** Begin PROVIDED ENTRIES **

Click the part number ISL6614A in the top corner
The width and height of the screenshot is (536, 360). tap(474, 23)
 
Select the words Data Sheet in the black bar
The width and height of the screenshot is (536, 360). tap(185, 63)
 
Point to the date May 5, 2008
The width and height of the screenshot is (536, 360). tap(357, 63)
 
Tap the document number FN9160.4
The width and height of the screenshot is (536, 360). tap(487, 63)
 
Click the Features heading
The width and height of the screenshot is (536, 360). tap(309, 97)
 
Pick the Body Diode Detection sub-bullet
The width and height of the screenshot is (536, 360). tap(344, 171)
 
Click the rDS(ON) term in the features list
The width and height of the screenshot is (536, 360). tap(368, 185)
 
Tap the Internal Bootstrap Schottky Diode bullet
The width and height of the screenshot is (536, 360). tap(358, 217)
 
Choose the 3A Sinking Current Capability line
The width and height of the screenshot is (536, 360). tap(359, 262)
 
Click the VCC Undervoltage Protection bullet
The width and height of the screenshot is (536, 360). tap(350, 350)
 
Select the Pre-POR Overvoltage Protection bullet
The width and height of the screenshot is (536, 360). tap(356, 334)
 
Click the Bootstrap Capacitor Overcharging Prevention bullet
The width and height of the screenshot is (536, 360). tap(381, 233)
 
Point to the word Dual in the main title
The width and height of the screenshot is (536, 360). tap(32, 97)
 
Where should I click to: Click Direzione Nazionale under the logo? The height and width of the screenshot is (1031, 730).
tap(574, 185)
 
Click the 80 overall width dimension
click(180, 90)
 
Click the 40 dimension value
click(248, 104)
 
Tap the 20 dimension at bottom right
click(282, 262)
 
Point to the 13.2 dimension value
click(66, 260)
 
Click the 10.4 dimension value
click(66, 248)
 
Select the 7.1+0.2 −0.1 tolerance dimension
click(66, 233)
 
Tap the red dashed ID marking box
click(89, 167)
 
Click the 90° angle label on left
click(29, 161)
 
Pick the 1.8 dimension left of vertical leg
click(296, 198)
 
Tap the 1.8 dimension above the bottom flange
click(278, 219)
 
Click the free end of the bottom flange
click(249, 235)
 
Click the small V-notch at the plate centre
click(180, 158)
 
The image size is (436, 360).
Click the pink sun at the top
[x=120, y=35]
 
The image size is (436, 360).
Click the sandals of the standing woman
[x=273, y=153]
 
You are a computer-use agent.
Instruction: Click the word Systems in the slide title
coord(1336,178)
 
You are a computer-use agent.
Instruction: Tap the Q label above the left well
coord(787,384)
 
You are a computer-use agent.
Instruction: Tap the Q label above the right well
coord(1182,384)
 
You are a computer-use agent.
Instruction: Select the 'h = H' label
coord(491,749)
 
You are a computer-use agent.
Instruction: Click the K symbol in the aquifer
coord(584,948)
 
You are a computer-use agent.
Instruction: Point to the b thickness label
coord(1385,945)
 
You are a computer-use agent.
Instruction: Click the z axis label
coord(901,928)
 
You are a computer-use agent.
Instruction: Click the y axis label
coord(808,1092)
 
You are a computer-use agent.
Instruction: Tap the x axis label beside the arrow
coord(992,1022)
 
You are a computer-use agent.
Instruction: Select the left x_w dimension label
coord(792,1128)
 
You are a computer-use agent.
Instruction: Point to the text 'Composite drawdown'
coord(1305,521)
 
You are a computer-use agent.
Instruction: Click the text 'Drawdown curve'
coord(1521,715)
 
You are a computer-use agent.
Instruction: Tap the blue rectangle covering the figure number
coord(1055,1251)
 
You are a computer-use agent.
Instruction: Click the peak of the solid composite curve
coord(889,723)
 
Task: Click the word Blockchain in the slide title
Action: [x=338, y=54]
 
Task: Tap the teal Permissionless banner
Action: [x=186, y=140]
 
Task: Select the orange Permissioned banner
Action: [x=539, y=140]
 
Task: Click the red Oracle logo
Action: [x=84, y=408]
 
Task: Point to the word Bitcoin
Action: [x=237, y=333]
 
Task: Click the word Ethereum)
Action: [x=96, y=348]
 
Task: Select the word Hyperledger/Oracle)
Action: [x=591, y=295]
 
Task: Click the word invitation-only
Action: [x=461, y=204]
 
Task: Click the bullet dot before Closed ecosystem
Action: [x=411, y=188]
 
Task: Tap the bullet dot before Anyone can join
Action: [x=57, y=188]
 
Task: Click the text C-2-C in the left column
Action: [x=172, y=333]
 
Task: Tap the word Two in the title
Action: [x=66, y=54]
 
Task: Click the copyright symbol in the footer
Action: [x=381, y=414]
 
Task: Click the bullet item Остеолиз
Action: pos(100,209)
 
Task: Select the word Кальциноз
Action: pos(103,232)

** End PROVIDED ENTRIES **

Turn the lines of the listing above into a numbered list, leaving out the blank lines.

PROBLEM SOLUTION:
1. Click the part number ISL6614A in the top corner
2. The width and height of the screenshot is (536, 360). tap(474, 23)
3. Select the words Data Sheet in the black bar
4. The width and height of the screenshot is (536, 360). tap(185, 63)
5. Point to the date May 5, 2008
6. The width and height of the screenshot is (536, 360). tap(357, 63)
7. Tap the document number FN9160.4
8. The width and height of the screenshot is (536, 360). tap(487, 63)
9. Click the Features heading
10. The width and height of the screenshot is (536, 360). tap(309, 97)
11. Pick the Body Diode Detection sub-bullet
12. The width and height of the screenshot is (536, 360). tap(344, 171)
13. Click the rDS(ON) term in the features list
14. The width and height of the screenshot is (536, 360). tap(368, 185)
15. Tap the Internal Bootstrap Schottky Diode bullet
16. The width and height of the screenshot is (536, 360). tap(358, 217)
17. Choose the 3A Sinking Current Capability line
18. The width and height of the screenshot is (536, 360). tap(359, 262)
19. Click the VCC Undervoltage Protection bullet
20. The width and height of the screenshot is (536, 360). tap(350, 350)
21. Select the Pre-POR Overvoltage Protection bullet
22. The width and height of the screenshot is (536, 360). tap(356, 334)
23. Click the Bootstrap Capacitor Overcharging Prevention bullet
24. The width and height of the screenshot is (536, 360). tap(381, 233)
25. Point to the word Dual in the main title
26. The width and height of the screenshot is (536, 360). tap(32, 97)
27. Where should I click to: Click Direzione Nazionale under the logo? The height and width of the screenshot is (1031, 730).
28. tap(574, 185)
29. Click the 80 overall width dimension
30. click(180, 90)
31. Click the 40 dimension value
32. click(248, 104)
33. Tap the 20 dimension at bottom right
34. click(282, 262)
35. Point to the 13.2 dimension value
36. click(66, 260)
37. Click the 10.4 dimension value
38. click(66, 248)
39. Select the 7.1+0.2 −0.1 tolerance dimension
40. click(66, 233)
41. Tap the red dashed ID marking box
42. click(89, 167)
43. Click the 90° angle label on left
44. click(29, 161)
45. Pick the 1.8 dimension left of vertical leg
46. click(296, 198)
47. Tap the 1.8 dimension above the bottom flange
48. click(278, 219)
49. Click the free end of the bottom flange
50. click(249, 235)
51. Click the small V-notch at the plate centre
52. click(180, 158)
53. The image size is (436, 360).
54. Click the pink sun at the top
55. [x=120, y=35]
56. The image size is (436, 360).
57. Click the sandals of the standing woman
58. [x=273, y=153]
59. You are a computer-use agent.
60. Instruction: Click the word Systems in the slide title
61. coord(1336,178)
62. You are a computer-use agent.
63. Instruction: Tap the Q label above the left well
64. coord(787,384)
65. You are a computer-use agent.
66. Instruction: Tap the Q label above the right well
67. coord(1182,384)
68. You are a computer-use agent.
69. Instruction: Select the 'h = H' label
70. coord(491,749)
71. You are a computer-use agent.
72. Instruction: Click the K symbol in the aquifer
73. coord(584,948)
74. You are a computer-use agent.
75. Instruction: Point to the b thickness label
76. coord(1385,945)
77. You are a computer-use agent.
78. Instruction: Click the z axis label
79. coord(901,928)
80. You are a computer-use agent.
81. Instruction: Click the y axis label
82. coord(808,1092)
83. You are a computer-use agent.
84. Instruction: Tap the x axis label beside the arrow
85. coord(992,1022)
86. You are a computer-use agent.
87. Instruction: Select the left x_w dimension label
88. coord(792,1128)
89. You are a computer-use agent.
90. Instruction: Point to the text 'Composite drawdown'
91. coord(1305,521)
92. You are a computer-use agent.
93. Instruction: Click the text 'Drawdown curve'
94. coord(1521,715)
95. You are a computer-use agent.
96. Instruction: Tap the blue rectangle covering the figure number
97. coord(1055,1251)
98. You are a computer-use agent.
99. Instruction: Click the peak of the solid composite curve
100. coord(889,723)
101. Task: Click the word Blockchain in the slide title
102. Action: [x=338, y=54]
103. Task: Tap the teal Permissionless banner
104. Action: [x=186, y=140]
105. Task: Select the orange Permissioned banner
106. Action: [x=539, y=140]
107. Task: Click the red Oracle logo
108. Action: [x=84, y=408]
109. Task: Point to the word Bitcoin
110. Action: [x=237, y=333]
111. Task: Click the word Ethereum)
112. Action: [x=96, y=348]
113. Task: Select the word Hyperledger/Oracle)
114. Action: [x=591, y=295]
115. Task: Click the word invitation-only
116. Action: [x=461, y=204]
117. Task: Click the bullet dot before Closed ecosystem
118. Action: [x=411, y=188]
119. Task: Tap the bullet dot before Anyone can join
120. Action: [x=57, y=188]
121. Task: Click the text C-2-C in the left column
122. Action: [x=172, y=333]
123. Task: Tap the word Two in the title
124. Action: [x=66, y=54]
125. Task: Click the copyright symbol in the footer
126. Action: [x=381, y=414]
127. Task: Click the bullet item Остеолиз
128. Action: pos(100,209)
129. Task: Select the word Кальциноз
130. Action: pos(103,232)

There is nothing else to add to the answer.